Ian Flinn, MD, PhD, Director, Blood Cancer Research Program, and Principal Investigator, Sarah Cannon Research Institute, presented long-term follow-up data from the BRIGHT study (Abstract 7500). BRIGHT, which was conducted in North America, compared BR with R-CHOP/R-CVP. Whether a patient received R-CHOP or R-CVP was up to the treating physician. BR was superior to R-CHOP/R-CVP for PFS, although when the patients treated with BR were analyzed against just the patients assigned to R-CHOP, the statistical significance of the difference was lost. In addition, with long-term follow-up, significantly more secondary malignancies developed in the patients treated with BR than in those treated with R-CHOP/R-CVP (42 vs. 24). It is always a little disturbing when two randomized trials do not yield congruent results. Why should BR beat R-CHOP so handily in the StiL trial when the two regimens are more or less tied in BRIGHT?
Commentary on the Studies
I was the discussant for these presentations and I hypothesized that maintenance rituximab might have a differential effect. We know from the PRIMA trial that maintenance rituximab substantially prolongs PFS after R-CHOP. Is it possible that the same benefit is not realized after BR? No maintenance was given in the StiL trial, whereas approximately half of the patients in BRIGHT received maintenance. In the GALLIUM trial, presented at the 2016 ASH meeting, all the patients received maintenance, and individual centers could select their chemotherapy backbone. When BR plus maintenance was analyzed versus R-CHOP plus maintenance, no difference in PFS was found. In other words, maintenance pulls up the PFS curve after R-CHOP, but is unable to do the same after BR. Of course, this is all speculation. It's an important issue to sort out, and Flinn assured me that he and his colleagues would further analyze the data from BRIGHT.
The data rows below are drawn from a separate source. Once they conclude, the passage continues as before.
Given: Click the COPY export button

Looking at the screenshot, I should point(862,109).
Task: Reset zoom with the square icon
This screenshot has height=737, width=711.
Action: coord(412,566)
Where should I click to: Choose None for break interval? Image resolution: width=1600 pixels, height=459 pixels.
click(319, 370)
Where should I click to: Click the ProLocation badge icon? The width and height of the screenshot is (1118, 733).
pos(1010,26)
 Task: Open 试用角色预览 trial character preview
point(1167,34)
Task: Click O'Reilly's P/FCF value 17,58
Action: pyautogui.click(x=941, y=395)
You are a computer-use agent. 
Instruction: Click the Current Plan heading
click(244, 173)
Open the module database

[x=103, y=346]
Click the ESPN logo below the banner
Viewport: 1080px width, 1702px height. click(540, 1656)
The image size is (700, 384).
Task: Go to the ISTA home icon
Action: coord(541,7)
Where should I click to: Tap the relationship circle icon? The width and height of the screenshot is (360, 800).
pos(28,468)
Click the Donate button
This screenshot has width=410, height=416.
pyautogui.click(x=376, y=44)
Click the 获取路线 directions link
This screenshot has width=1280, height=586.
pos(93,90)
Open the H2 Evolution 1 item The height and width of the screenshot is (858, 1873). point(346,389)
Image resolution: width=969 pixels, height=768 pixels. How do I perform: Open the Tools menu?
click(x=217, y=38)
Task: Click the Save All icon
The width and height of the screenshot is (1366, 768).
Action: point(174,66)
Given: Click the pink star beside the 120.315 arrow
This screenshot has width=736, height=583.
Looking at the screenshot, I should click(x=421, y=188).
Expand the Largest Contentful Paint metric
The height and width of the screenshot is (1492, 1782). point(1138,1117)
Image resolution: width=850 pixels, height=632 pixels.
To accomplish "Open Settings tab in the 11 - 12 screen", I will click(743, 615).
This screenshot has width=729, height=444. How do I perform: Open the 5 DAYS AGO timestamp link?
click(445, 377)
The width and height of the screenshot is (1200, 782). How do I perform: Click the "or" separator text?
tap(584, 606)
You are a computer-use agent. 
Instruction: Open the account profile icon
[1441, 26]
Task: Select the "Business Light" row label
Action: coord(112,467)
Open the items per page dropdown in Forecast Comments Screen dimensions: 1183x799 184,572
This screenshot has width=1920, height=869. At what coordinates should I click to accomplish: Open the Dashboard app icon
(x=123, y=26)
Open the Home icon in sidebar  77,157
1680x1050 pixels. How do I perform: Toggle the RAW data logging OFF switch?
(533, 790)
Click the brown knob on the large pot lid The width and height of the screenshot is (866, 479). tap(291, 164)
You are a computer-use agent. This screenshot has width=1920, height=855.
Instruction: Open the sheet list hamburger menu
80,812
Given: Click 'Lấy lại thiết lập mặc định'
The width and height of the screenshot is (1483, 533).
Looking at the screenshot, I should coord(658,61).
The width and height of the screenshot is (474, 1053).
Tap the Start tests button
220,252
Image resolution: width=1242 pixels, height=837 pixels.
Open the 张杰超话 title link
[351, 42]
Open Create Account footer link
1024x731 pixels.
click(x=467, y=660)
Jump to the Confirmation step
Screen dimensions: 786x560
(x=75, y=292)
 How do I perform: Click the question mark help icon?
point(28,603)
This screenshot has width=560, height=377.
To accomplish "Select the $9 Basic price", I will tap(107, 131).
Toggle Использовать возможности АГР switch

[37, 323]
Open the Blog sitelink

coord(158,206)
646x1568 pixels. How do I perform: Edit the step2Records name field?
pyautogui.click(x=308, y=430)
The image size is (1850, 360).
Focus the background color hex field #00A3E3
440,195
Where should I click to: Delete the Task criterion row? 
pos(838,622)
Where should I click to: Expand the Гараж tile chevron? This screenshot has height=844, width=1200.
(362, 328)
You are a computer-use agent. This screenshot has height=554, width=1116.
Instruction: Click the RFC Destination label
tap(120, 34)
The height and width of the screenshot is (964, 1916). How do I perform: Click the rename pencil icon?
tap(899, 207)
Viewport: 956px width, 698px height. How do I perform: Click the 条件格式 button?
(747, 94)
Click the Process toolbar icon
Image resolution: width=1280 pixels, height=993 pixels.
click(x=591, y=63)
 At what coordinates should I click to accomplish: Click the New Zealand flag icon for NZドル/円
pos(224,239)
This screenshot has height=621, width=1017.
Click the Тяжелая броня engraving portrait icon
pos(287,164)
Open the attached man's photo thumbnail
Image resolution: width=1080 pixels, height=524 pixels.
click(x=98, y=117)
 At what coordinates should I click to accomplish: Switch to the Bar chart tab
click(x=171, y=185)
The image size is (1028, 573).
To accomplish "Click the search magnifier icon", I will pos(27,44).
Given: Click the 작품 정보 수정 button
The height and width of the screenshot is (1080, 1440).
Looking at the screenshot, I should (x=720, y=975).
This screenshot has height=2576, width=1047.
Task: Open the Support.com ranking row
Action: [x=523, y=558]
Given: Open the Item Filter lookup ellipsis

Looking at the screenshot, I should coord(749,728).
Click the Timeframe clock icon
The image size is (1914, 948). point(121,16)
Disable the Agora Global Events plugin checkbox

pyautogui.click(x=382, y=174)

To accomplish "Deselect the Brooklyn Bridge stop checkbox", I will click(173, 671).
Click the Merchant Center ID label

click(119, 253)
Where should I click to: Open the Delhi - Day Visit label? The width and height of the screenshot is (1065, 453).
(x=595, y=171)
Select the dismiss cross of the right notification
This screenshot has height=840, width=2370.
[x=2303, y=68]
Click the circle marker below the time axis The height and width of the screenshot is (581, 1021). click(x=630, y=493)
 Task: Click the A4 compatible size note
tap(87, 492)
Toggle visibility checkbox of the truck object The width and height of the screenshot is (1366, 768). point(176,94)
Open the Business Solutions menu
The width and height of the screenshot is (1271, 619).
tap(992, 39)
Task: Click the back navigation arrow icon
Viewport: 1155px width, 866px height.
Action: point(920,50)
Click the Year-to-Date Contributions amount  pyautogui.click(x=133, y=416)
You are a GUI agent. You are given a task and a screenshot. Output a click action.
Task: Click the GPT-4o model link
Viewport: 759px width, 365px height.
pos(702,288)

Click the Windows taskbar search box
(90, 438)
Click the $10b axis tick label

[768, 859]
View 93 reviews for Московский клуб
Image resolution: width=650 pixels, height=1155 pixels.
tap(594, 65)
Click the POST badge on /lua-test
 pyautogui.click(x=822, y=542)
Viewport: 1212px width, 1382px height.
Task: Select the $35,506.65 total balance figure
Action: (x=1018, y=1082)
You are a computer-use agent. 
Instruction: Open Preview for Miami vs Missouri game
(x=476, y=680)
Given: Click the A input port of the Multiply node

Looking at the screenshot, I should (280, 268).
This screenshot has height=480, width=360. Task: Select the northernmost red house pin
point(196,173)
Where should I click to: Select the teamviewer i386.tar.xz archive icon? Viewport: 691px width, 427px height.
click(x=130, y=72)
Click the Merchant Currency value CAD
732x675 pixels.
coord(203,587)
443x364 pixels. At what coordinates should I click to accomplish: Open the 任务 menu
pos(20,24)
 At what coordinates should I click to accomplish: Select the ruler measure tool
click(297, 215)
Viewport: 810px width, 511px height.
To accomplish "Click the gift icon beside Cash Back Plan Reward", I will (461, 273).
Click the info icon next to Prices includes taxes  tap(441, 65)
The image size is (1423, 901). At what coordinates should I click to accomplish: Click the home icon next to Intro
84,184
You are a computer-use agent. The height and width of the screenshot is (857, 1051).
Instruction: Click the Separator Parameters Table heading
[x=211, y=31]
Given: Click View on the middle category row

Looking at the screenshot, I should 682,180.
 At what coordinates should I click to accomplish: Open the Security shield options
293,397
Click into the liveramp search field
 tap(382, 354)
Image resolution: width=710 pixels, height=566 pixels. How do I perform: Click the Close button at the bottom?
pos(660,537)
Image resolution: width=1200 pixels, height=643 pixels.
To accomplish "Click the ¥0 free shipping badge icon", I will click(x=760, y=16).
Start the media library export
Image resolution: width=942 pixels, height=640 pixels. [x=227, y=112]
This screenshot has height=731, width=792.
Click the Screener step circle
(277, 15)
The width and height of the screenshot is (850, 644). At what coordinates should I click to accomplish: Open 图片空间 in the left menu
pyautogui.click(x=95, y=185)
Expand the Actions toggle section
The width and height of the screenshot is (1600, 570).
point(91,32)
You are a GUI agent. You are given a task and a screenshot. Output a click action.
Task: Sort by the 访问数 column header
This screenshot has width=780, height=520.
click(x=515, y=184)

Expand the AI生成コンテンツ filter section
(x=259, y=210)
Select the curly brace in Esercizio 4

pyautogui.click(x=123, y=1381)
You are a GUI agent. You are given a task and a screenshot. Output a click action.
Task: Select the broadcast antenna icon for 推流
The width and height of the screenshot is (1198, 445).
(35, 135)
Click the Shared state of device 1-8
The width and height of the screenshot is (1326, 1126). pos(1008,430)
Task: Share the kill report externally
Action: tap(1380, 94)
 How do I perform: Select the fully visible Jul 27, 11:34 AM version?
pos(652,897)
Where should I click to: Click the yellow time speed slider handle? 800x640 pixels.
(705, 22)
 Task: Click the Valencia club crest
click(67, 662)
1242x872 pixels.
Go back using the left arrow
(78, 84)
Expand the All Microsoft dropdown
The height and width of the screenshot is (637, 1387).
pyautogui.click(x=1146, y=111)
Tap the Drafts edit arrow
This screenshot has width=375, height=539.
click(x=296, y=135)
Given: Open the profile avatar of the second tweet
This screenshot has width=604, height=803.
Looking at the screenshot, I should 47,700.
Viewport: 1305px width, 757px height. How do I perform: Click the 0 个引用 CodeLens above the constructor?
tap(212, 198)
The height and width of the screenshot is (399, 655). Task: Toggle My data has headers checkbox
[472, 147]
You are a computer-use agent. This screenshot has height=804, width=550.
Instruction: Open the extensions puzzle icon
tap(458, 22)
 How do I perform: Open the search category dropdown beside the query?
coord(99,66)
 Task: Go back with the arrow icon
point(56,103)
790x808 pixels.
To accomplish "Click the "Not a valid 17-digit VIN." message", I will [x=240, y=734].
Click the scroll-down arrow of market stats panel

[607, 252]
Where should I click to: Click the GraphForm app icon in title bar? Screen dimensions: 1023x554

There is also the safety issue to consider. The rate of fatal adverse events in GALLIUM was close to 5 percent for the patients who received BR followed by maintenance rituximab, whereas it was 2 percent for the patients who received R-CHOP followed by maintenance. Infections appear to be a significant source of this risk, and it is apparent that bendamustine has a considerably greater effect on T cells than R-CHOP does. Many well-respected lymphoma experts are concerned about this worrisome finding and there is a growing minority who feel bendamustine is unsuitable for frontline use in follicular lymphoma.
My own experience with bendamustine for frontline use in follicular lymphoma (and mantle cell lymphoma) has been largely positive. In E2408, a frontline trial of more than 300 patients with follicular lymphoma in which BR plus rituximab maintenance was used in all arms, Andrew Evens, DO, MSc, Director of the Tufts Cancer Center, Boston, and I noted that the rate of fatal adverse events was 2.8 percent-not the 5 percent seen in GALLIUM. Toward the conclusion of my discussion, I listed the pros for BR and the pros for R-CHOP. The lists were comparable in length. I continue to use BR as front-line therapy. I do acknowledge that BR is more myelosuppressive and immunosuppressive. In favor of BR is the lack of neuropathy, the lack of corticosteroid use, and the lack of alopecia. It is also desirable to withhold the anthracycline in case transformation should occur later in the disease course. In BRIGHT, quality of life was better with BR than with R-CHOP.
It will be very important to continue to collect data on infections and secondary malignancies after BR therapy. This story is sure to evolve as we see more long-term follow-up data from all our trials.
BRAD KAHL, MD, is Professor of Medicine and Director of the Lymphoma Program, Washington University School of Medicine, St. Louis, Mo.